◆ Work instruction:
Each record should be reproduced exactly.

◆ Stored dataset items:
----------

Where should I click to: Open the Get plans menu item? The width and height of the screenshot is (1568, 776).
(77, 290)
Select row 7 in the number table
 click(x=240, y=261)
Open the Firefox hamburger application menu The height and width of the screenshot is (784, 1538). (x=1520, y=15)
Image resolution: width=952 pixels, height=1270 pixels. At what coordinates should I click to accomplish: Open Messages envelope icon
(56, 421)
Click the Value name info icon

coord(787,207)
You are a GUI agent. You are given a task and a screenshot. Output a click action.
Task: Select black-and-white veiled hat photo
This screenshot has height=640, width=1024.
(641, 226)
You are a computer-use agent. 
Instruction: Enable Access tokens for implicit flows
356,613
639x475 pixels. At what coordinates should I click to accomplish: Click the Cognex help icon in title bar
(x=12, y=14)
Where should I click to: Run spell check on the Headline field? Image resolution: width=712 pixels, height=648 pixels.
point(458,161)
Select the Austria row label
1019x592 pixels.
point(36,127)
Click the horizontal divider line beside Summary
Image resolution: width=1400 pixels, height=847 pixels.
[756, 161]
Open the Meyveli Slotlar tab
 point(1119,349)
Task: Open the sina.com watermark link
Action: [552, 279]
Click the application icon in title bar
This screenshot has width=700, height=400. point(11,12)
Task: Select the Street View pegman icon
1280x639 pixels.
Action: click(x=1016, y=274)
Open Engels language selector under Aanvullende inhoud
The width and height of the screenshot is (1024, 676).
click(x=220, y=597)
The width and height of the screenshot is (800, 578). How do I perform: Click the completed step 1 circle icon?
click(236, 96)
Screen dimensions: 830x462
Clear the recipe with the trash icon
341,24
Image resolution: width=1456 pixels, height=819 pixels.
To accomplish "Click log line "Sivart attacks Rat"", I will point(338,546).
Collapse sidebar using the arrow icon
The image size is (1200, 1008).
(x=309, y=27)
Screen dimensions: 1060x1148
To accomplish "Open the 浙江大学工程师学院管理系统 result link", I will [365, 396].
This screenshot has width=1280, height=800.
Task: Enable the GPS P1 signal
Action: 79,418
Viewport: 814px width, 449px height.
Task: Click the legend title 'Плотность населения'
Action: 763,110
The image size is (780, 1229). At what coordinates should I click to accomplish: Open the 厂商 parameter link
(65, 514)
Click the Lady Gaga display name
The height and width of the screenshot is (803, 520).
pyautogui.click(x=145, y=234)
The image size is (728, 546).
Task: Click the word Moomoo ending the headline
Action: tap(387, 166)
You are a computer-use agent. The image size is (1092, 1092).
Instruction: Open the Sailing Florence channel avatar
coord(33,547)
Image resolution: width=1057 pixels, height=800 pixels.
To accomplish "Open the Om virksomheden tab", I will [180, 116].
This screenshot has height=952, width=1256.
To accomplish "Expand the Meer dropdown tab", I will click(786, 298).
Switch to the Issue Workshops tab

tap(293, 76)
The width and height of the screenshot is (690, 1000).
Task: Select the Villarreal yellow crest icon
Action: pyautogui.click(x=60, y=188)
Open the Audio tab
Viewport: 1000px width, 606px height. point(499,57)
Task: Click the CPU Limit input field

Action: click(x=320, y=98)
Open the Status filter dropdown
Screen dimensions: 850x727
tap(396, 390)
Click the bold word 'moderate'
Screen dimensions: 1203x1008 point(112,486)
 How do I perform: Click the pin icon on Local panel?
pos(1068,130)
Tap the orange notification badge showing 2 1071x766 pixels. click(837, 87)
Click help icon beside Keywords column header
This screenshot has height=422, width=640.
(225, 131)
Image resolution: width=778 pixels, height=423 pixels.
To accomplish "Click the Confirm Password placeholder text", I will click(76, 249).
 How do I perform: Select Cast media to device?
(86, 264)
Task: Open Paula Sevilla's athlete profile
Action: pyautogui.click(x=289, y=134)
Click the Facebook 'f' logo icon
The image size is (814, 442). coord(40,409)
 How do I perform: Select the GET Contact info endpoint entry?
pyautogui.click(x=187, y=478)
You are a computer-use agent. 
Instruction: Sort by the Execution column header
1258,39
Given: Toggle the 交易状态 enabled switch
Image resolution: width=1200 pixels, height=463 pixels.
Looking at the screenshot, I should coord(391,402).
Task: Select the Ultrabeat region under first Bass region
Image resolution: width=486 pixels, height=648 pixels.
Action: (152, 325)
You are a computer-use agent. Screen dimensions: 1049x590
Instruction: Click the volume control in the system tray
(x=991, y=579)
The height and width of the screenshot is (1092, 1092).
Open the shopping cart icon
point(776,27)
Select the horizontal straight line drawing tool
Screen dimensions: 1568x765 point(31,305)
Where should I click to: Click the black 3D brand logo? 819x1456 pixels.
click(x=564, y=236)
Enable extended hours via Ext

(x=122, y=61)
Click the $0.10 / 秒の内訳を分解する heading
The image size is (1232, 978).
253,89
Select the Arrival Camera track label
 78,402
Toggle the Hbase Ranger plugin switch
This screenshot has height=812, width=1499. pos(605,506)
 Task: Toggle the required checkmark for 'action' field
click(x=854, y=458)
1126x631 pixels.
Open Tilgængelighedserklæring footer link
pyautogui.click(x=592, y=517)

----------

◆ Written answer:
Where should I click to: Open the Get plans menu item? The width and height of the screenshot is (1568, 776).
(77, 290)
Select row 7 in the number table
 click(x=240, y=261)
Open the Firefox hamburger application menu The height and width of the screenshot is (784, 1538). (x=1520, y=15)
Image resolution: width=952 pixels, height=1270 pixels. At what coordinates should I click to accomplish: Open Messages envelope icon
(56, 421)
Click the Value name info icon

coord(787,207)
You are a GUI agent. You are given a task and a screenshot. Output a click action.
Task: Select black-and-white veiled hat photo
This screenshot has height=640, width=1024.
(641, 226)
You are a computer-use agent. 
Instruction: Enable Access tokens for implicit flows
356,613
639x475 pixels. At what coordinates should I click to accomplish: Click the Cognex help icon in title bar
(x=12, y=14)
Where should I click to: Run spell check on the Headline field? Image resolution: width=712 pixels, height=648 pixels.
point(458,161)
Select the Austria row label
1019x592 pixels.
point(36,127)
Click the horizontal divider line beside Summary
Image resolution: width=1400 pixels, height=847 pixels.
[756, 161]
Open the Meyveli Slotlar tab
 point(1119,349)
Task: Open the sina.com watermark link
Action: [552, 279]
Click the application icon in title bar
This screenshot has width=700, height=400. point(11,12)
Task: Select the Street View pegman icon
1280x639 pixels.
Action: click(x=1016, y=274)
Open Engels language selector under Aanvullende inhoud
The width and height of the screenshot is (1024, 676).
click(x=220, y=597)
The width and height of the screenshot is (800, 578). How do I perform: Click the completed step 1 circle icon?
click(236, 96)
Screen dimensions: 830x462
Clear the recipe with the trash icon
341,24
Image resolution: width=1456 pixels, height=819 pixels.
To accomplish "Click log line "Sivart attacks Rat"", I will point(338,546).
Collapse sidebar using the arrow icon
The image size is (1200, 1008).
(x=309, y=27)
Screen dimensions: 1060x1148
To accomplish "Open the 浙江大学工程师学院管理系统 result link", I will [365, 396].
This screenshot has width=1280, height=800.
Task: Enable the GPS P1 signal
Action: 79,418
Viewport: 814px width, 449px height.
Task: Click the legend title 'Плотность населения'
Action: 763,110
The image size is (780, 1229). At what coordinates should I click to accomplish: Open the 厂商 parameter link
(65, 514)
Click the Lady Gaga display name
The height and width of the screenshot is (803, 520).
pyautogui.click(x=145, y=234)
The image size is (728, 546).
Task: Click the word Moomoo ending the headline
Action: tap(387, 166)
You are a computer-use agent. The image size is (1092, 1092).
Instruction: Open the Sailing Florence channel avatar
coord(33,547)
Image resolution: width=1057 pixels, height=800 pixels.
To accomplish "Open the Om virksomheden tab", I will [180, 116].
This screenshot has height=952, width=1256.
To accomplish "Expand the Meer dropdown tab", I will click(786, 298).
Switch to the Issue Workshops tab

tap(293, 76)
The width and height of the screenshot is (690, 1000).
Task: Select the Villarreal yellow crest icon
Action: pyautogui.click(x=60, y=188)
Open the Audio tab
Viewport: 1000px width, 606px height. point(499,57)
Task: Click the CPU Limit input field

Action: click(x=320, y=98)
Open the Status filter dropdown
Screen dimensions: 850x727
tap(396, 390)
Click the bold word 'moderate'
Screen dimensions: 1203x1008 point(112,486)
 How do I perform: Click the pin icon on Local panel?
pos(1068,130)
Tap the orange notification badge showing 2 1071x766 pixels. click(837, 87)
Click help icon beside Keywords column header
This screenshot has height=422, width=640.
(225, 131)
Image resolution: width=778 pixels, height=423 pixels.
To accomplish "Click the Confirm Password placeholder text", I will click(76, 249).
 How do I perform: Select Cast media to device?
(86, 264)
Task: Open Paula Sevilla's athlete profile
Action: pyautogui.click(x=289, y=134)
Click the Facebook 'f' logo icon
The image size is (814, 442). coord(40,409)
 How do I perform: Select the GET Contact info endpoint entry?
pyautogui.click(x=187, y=478)
You are a computer-use agent. 
Instruction: Sort by the Execution column header
1258,39
Given: Toggle the 交易状态 enabled switch
Image resolution: width=1200 pixels, height=463 pixels.
Looking at the screenshot, I should coord(391,402).
Task: Select the Ultrabeat region under first Bass region
Image resolution: width=486 pixels, height=648 pixels.
Action: (152, 325)
You are a computer-use agent. Screen dimensions: 1049x590
Instruction: Click the volume control in the system tray
(x=991, y=579)
The height and width of the screenshot is (1092, 1092).
Open the shopping cart icon
point(776,27)
Select the horizontal straight line drawing tool
Screen dimensions: 1568x765 point(31,305)
Where should I click to: Click the black 3D brand logo? 819x1456 pixels.
click(x=564, y=236)
Enable extended hours via Ext

(x=122, y=61)
Click the $0.10 / 秒の内訳を分解する heading
The image size is (1232, 978).
253,89
Select the Arrival Camera track label
 78,402
Toggle the Hbase Ranger plugin switch
This screenshot has height=812, width=1499. pos(605,506)
 Task: Toggle the required checkmark for 'action' field
click(x=854, y=458)
1126x631 pixels.
Open Tilgængelighedserklæring footer link
pyautogui.click(x=592, y=517)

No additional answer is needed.